Minneapolis has added a new position to to manage work on the city's Promise Zone efforts in north Minneapolis.

Julianne Leerssen, who will work in the City Coordinator's Office, will serve as the city's equity and inclusion manager. In a news release issued Tuesday, the city said Leerssen will "work closely with the city's community partners to identify and create lasting solutions using a collective impact approach" within the Promise Zone.

The city is one of 13 communities that this year were granted a "Promise Zone" designation by the White House. The program provides technical help to governments and outside agencies looking to boost areas that struggle with poverty, low graduation rates and other issues. It does not come with any direct funding, but Promise Zone communities receive priority status when applying for federal grants. 
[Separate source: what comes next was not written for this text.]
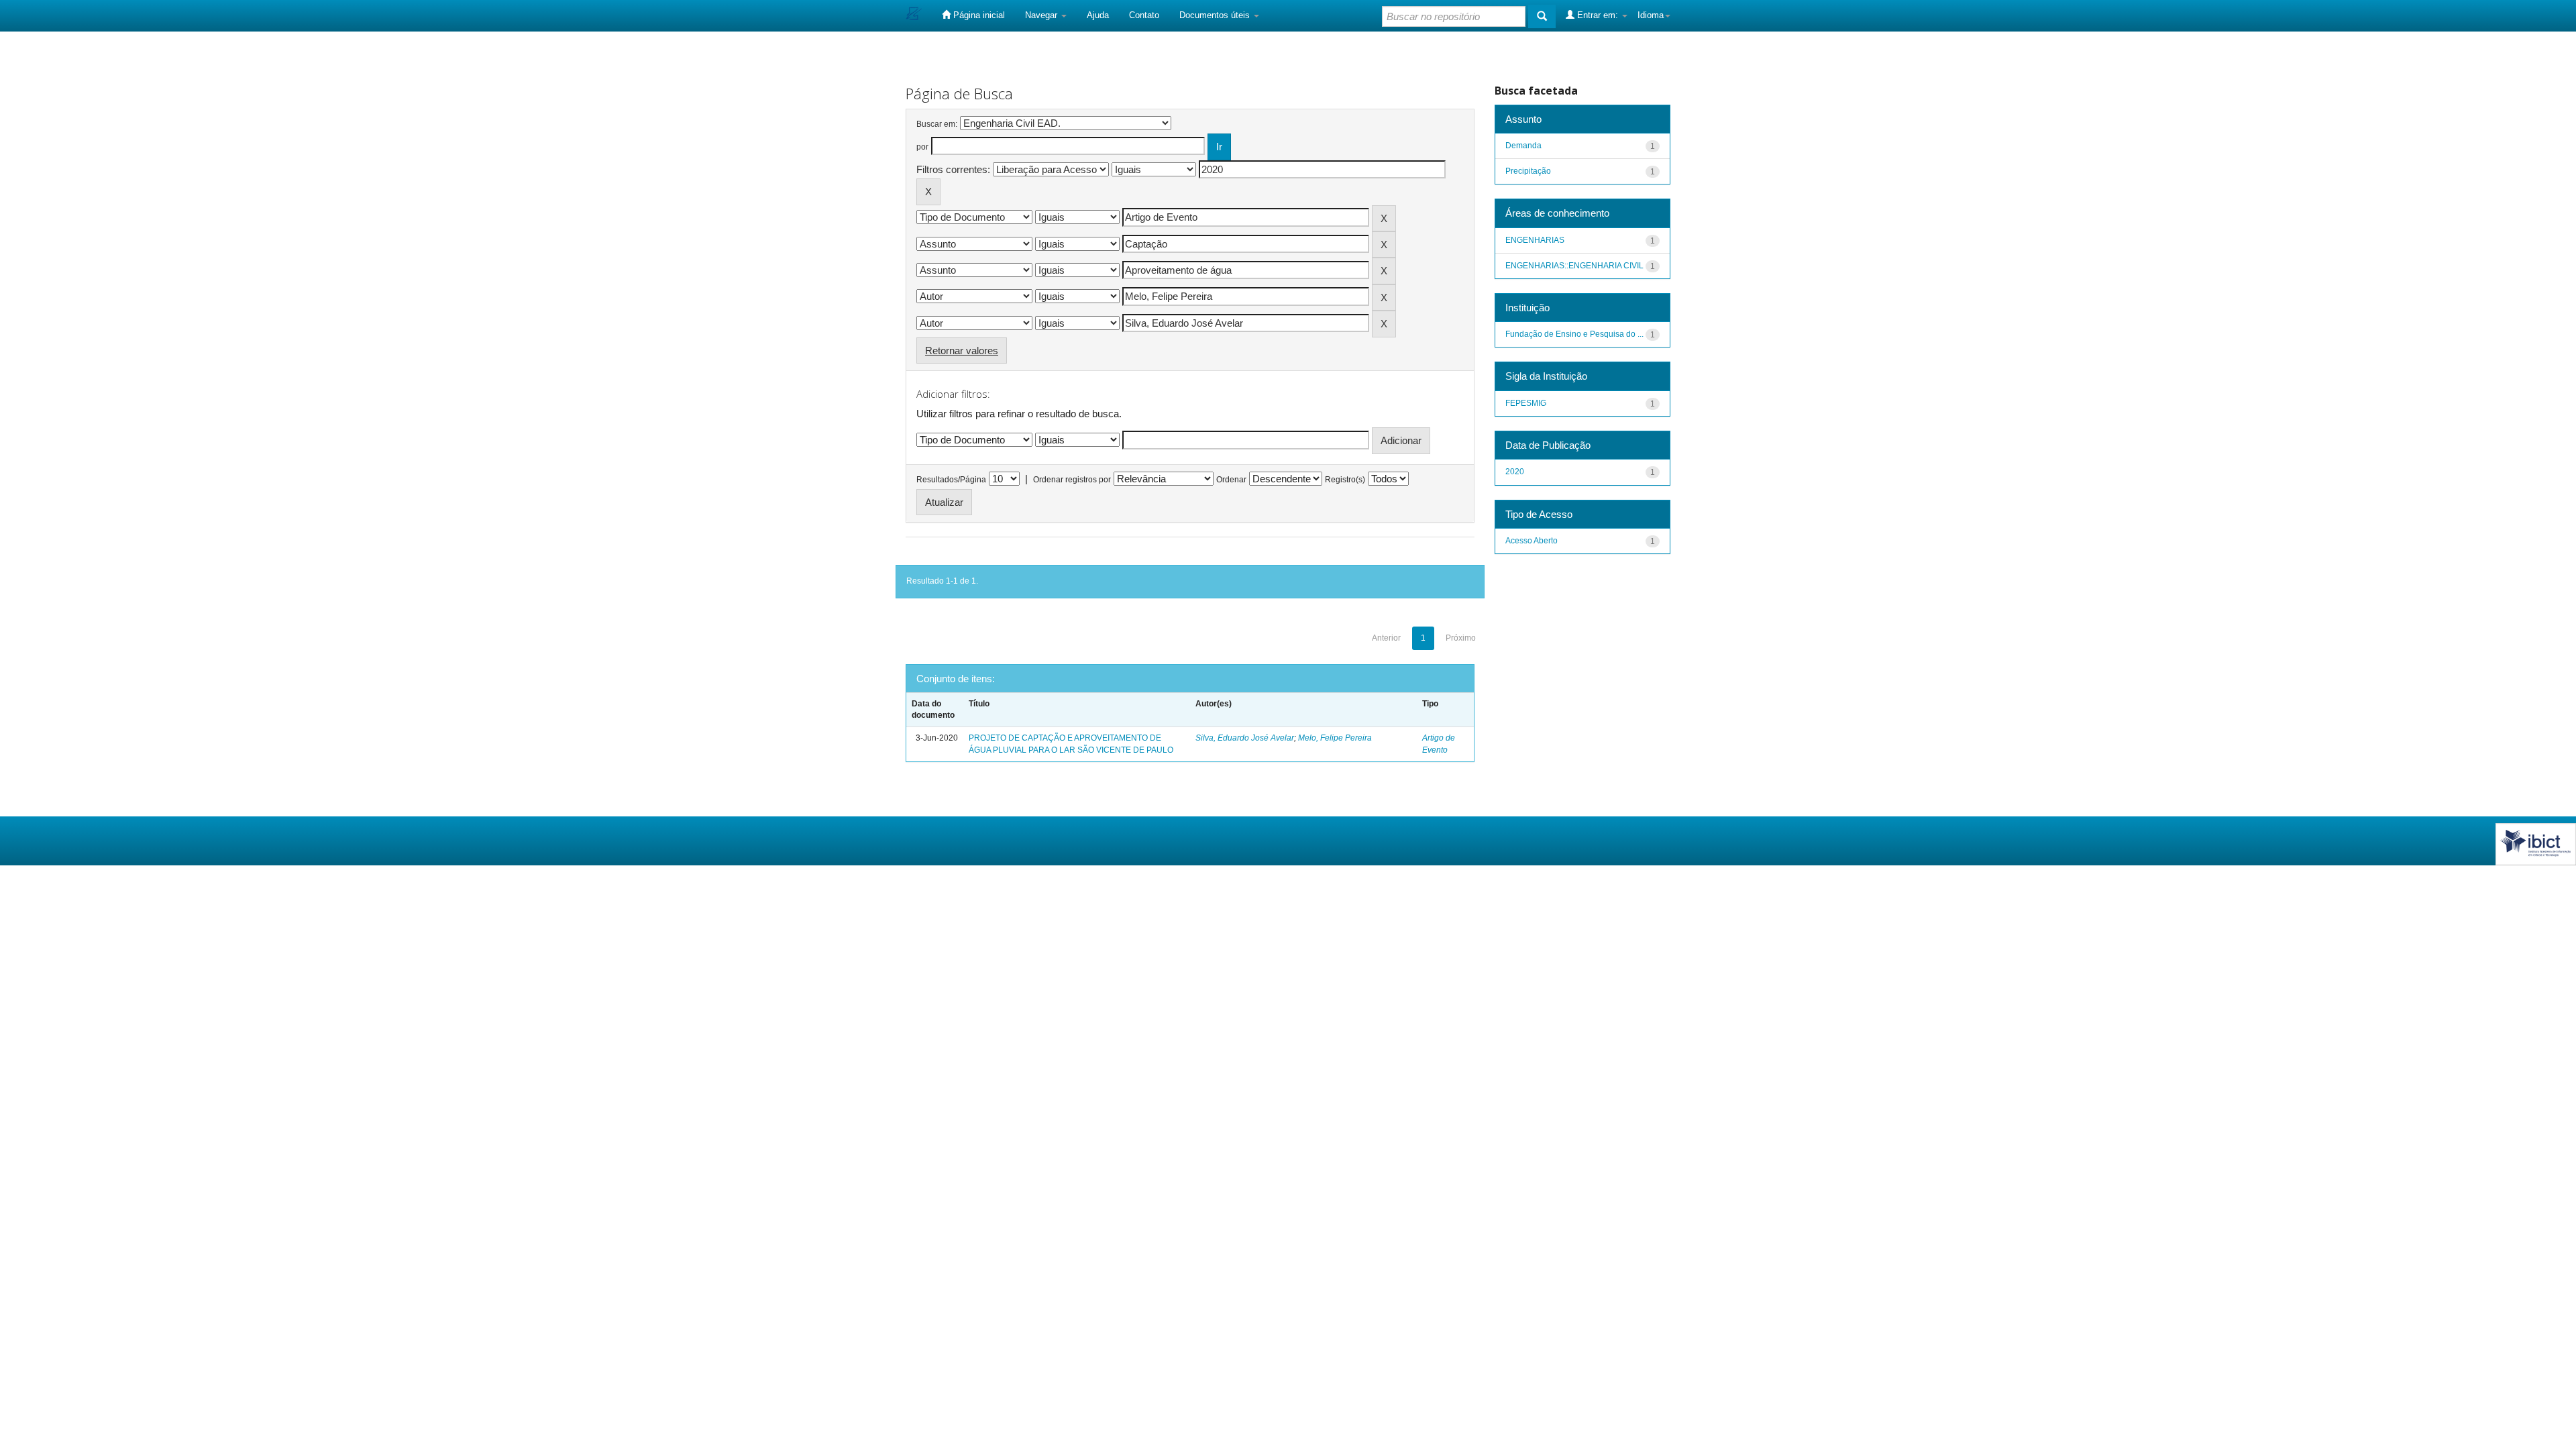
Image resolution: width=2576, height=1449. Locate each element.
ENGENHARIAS (1534, 240)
Leerssen, an attorney and community organizer, grew up in north Minneapolis, according to the news release. She will be paid $96,945 per year.

Leerssen's hiring follows that of two other new employees tasked with leading efforts on other high-profile initiatives of Mayor Betsy Hodges. In July, the mayor announced that she'd hired a new senior policy aide on early childhood education and youth development and another senior policy aide for education and youth success. Those two staffers are responsible for efforts on the mayor's Cradle to K program for babies and young children and the My Brother's Keeper project, a White House initiative aimed at minority young men and boys.

The office of the City Coordinator has seen considerable growth in the last year. The 2015 budget added two positions for a new Office of Equitable Outcomes, and six more new staffers were hired after the city landed a Bloomberg Philanthropies grant of up to $2.7 million. 

The grant-funded team is exploring how well the city does at providing basic services to all residents. It's initial focus is on gaps in homeownership and housing conditions.